INSTRUCTION –
Copy the lines of the data word for word, from the line containing "Open History from the sidebar" through the end of the data, leaving out the pictures.

### RAW RECORDS

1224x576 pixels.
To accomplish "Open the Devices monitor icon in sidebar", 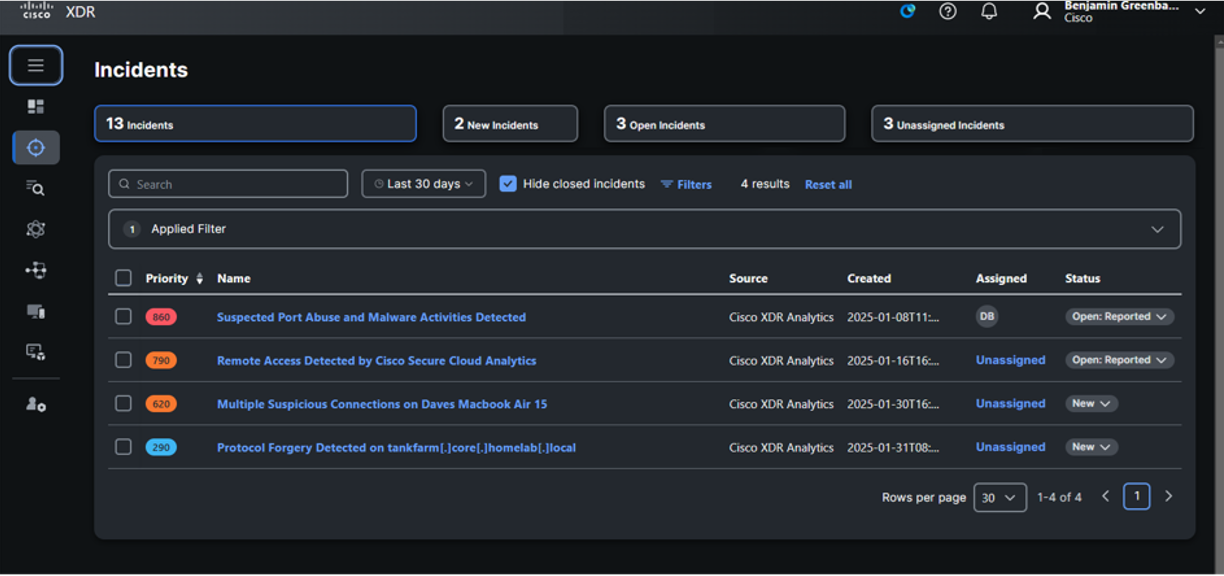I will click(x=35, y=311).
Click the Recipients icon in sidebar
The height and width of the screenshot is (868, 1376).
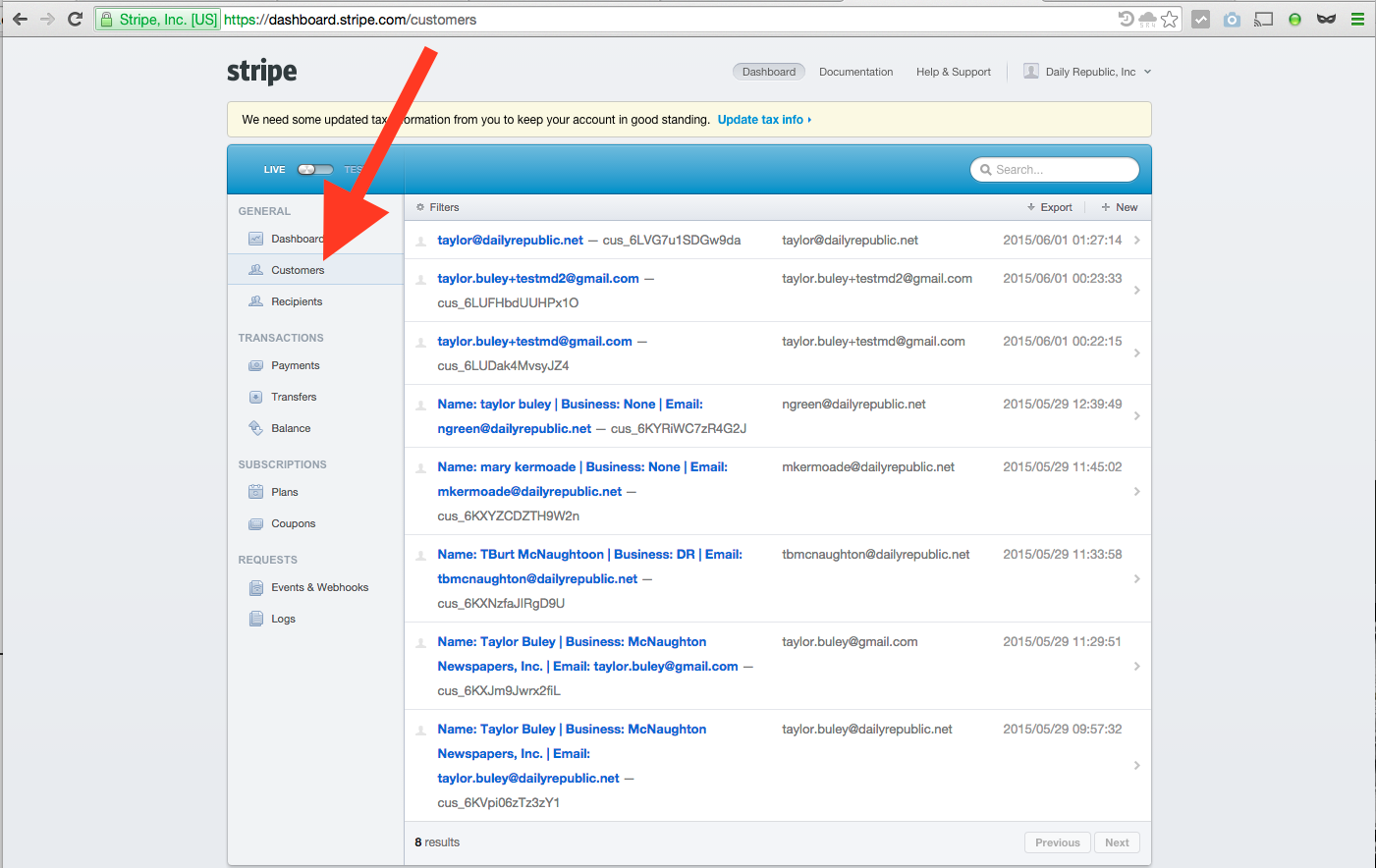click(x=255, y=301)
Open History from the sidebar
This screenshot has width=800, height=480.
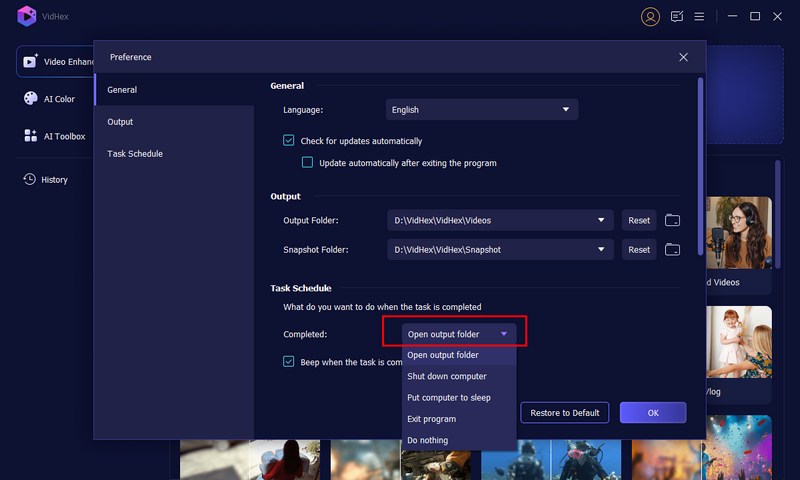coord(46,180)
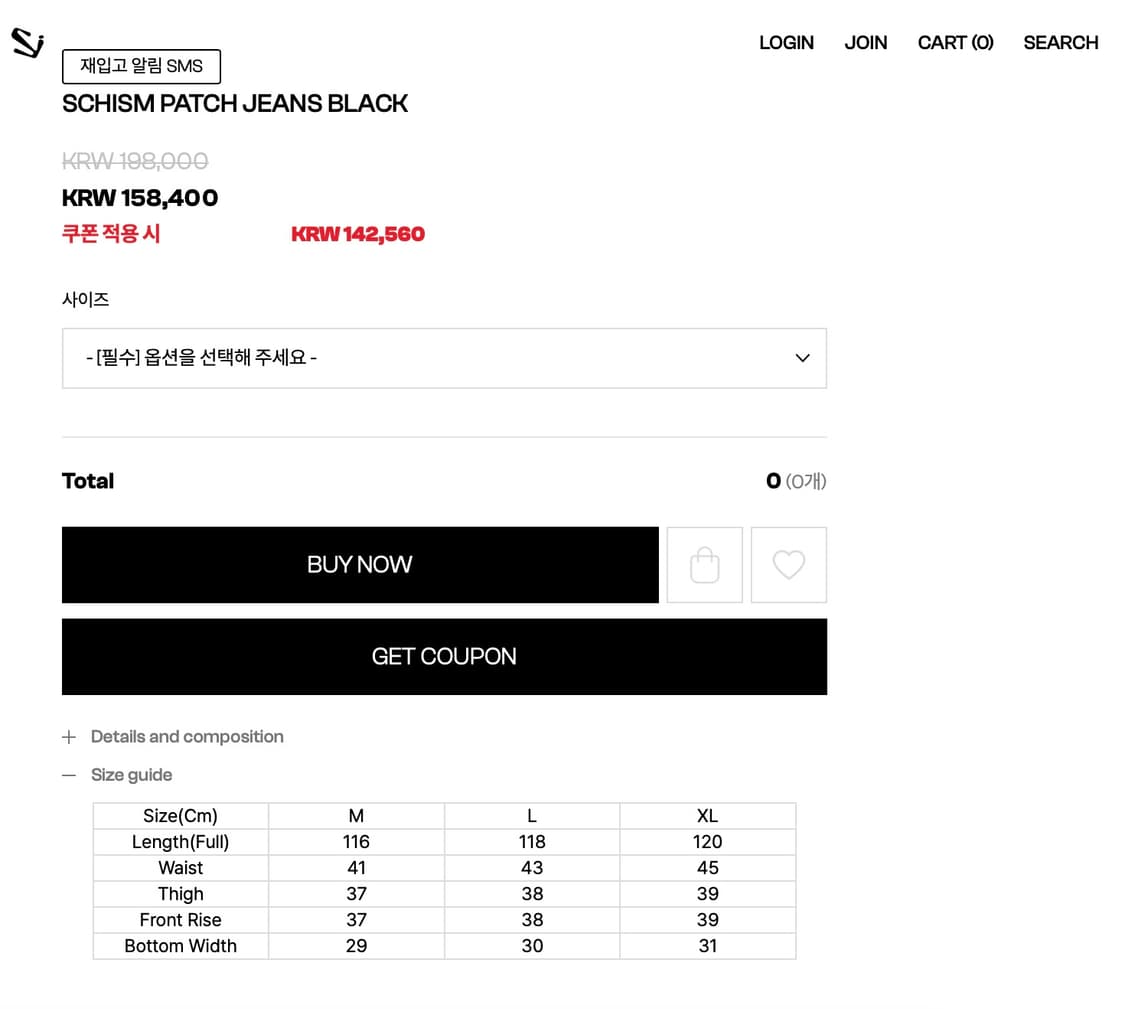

######

SOLVED PROBLEM –
Open History from the sidebar
This screenshot has width=800, height=480.
coord(46,180)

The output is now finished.